▸ **Extract to read**:
# Oil Light flashing



## Will_ (May 20, 2014)

I picked up a 2003 VW 1.8T with 216KMs on it and had no problem. Was safety and etested drives like it should but 2 days ago my oil light started flashing and then it went off. 
The car had an oil change at 215,500 timing belt and water pump done too, as well as coolant flange and a sensor?

Car is running fine and sounds fine to me. What could it be?

Slug/blockage, faulty sensor or a faulty pump?
The oil levels are fine not sure about the pressure.


----------



## T Dog (May 22, 2014)

Sludge.


----------



## Will_ (May 20, 2014)

If anyone was wondering what the problem was, it was an oil return line from the turbo to the oil pan.

▸ **Supplied data**:
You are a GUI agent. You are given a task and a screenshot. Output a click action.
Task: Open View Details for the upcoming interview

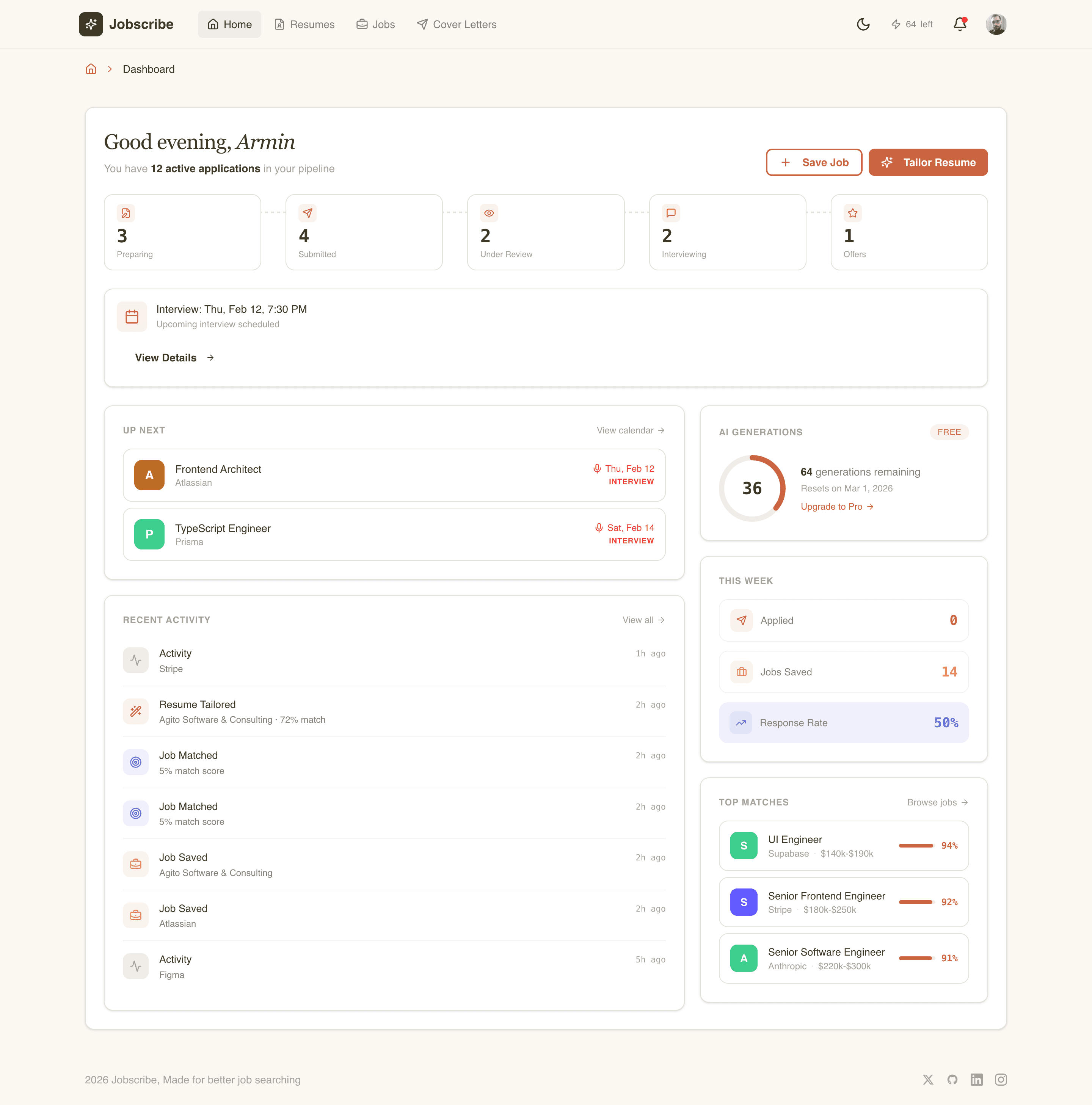(166, 358)
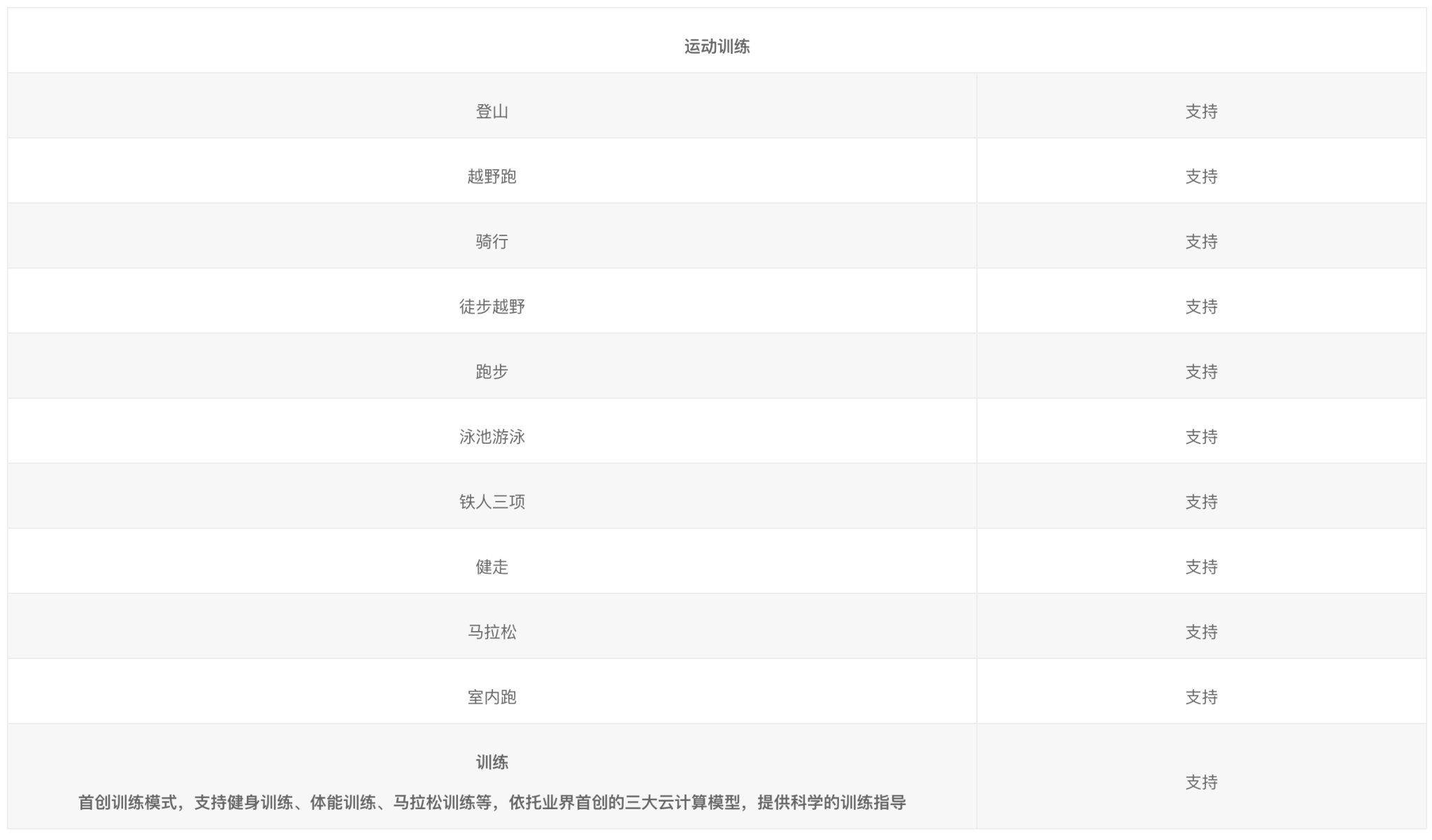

▸ **Written task 1**:
From the oil light thread, translate this sentence into Spanish: "If anyone was wondering what the problem was, it was an oil return line from the turbo to the oil pan."
▸ **Written task 2**:
Continue the forum thread about the flashing oil light from where it stops.

▸ **Task output 1**:
Por si alguien se lo preguntaba, el problema era una línea de retorno de aceite del turbo al cárter.

▸ **Task output 2**:
http://www.ecstuning.com/Volkswagen-Jetta_IV--1.8T/ES1866639/

Sigh $300 down the drain already and I bought the car about a week ago.


----------



## Lehmann108 (Oct 1, 2007)

Will_ said:


> If anyone was wondering what the problem was, it was an oil return line from the turbo to the oil pan.
> 
> http://www.ecstuning.com/Volkswagen-Jetta_IV--1.8T/ES1866639/
> 
> Sigh $300 down the drain already and I bought the car about a week ago.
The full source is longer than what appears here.